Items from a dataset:
- - - -
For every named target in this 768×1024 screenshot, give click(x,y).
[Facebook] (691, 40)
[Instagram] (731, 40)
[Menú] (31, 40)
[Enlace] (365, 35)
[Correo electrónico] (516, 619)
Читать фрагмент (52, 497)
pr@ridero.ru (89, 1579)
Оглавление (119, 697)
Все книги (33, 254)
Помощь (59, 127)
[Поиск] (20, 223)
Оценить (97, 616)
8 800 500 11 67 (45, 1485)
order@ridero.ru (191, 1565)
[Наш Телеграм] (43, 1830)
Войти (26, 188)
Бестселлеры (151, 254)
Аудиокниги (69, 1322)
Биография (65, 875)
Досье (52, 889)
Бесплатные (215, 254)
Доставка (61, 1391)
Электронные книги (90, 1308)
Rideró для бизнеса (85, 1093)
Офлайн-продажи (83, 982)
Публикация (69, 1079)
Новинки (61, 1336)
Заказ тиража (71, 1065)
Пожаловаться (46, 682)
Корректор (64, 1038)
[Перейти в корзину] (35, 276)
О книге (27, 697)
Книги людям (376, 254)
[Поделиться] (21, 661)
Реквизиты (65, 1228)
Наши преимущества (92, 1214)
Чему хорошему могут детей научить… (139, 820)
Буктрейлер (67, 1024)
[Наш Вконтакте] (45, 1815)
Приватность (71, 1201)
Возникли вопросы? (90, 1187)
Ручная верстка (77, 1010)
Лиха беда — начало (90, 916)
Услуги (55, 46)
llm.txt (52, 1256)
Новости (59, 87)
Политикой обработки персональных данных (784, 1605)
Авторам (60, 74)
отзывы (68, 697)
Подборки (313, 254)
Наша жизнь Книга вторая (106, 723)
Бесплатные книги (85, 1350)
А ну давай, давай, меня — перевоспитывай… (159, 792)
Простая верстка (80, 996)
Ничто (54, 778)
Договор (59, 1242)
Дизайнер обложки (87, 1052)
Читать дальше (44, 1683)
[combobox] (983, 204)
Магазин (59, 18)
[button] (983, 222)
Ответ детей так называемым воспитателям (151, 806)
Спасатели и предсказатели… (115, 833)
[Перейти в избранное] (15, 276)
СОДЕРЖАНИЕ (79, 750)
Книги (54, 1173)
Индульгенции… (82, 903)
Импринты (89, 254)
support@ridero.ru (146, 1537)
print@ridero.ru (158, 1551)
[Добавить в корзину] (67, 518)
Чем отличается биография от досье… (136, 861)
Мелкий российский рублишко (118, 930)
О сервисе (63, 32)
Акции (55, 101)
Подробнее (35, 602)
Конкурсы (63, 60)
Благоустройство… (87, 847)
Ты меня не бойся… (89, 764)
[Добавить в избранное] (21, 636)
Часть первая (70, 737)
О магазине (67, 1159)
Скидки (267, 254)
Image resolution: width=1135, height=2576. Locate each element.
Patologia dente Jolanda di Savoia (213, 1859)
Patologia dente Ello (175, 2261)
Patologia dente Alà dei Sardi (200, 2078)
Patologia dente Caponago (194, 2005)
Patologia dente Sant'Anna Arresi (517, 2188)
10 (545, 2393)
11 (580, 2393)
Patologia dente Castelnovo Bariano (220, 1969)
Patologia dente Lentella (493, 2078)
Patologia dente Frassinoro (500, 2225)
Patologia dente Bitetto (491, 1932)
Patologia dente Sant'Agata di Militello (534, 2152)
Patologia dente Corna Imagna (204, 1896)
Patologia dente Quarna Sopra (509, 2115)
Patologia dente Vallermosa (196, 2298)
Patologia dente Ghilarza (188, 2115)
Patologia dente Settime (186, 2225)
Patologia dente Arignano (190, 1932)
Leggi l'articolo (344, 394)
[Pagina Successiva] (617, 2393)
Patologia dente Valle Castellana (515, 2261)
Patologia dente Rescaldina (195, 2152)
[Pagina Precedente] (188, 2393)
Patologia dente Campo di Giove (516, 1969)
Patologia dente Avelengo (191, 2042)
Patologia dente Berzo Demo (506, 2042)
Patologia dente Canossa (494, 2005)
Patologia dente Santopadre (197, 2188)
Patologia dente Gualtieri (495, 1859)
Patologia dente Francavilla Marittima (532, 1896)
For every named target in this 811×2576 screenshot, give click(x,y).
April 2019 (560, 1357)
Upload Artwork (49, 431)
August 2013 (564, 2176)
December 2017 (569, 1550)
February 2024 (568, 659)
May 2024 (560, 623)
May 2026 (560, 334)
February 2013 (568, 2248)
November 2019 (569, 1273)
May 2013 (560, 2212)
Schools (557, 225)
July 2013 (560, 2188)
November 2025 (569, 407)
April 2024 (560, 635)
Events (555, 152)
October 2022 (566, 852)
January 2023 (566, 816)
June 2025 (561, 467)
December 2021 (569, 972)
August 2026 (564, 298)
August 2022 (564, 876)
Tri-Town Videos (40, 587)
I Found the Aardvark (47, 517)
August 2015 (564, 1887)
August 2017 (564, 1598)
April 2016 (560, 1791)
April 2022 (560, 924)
- - - -
* **TASK ITEM**
Could you restate, word for word, every line from the one containing "For every named target in this 811×2576" through the last line of the records above, and nothing more?

* **EXPECTED OUTPUT**
For every named target in this 811×2576 screenshot, give click(x,y).
April 2019 (560, 1357)
Upload Artwork (49, 431)
August 2013 (564, 2176)
December 2017 (569, 1550)
February 2024 (568, 659)
May 2024 (560, 623)
May 2026 (560, 334)
February 2013 (568, 2248)
November 2019 (569, 1273)
May 2013 (560, 2212)
Schools (557, 225)
July 2013 (560, 2188)
November 2025 (569, 407)
April 2024 (560, 635)
Events (555, 152)
October 2022 (566, 852)
January 2023 (566, 816)
June 2025 (561, 467)
December 2021 (569, 972)
August 2026 (564, 298)
August 2022 (564, 876)
Tri-Town Videos (40, 587)
I Found the Aardvark (47, 517)
August 2015 (564, 1887)
August 2017 (564, 1598)
April 2016 (560, 1791)
April 2022 (560, 924)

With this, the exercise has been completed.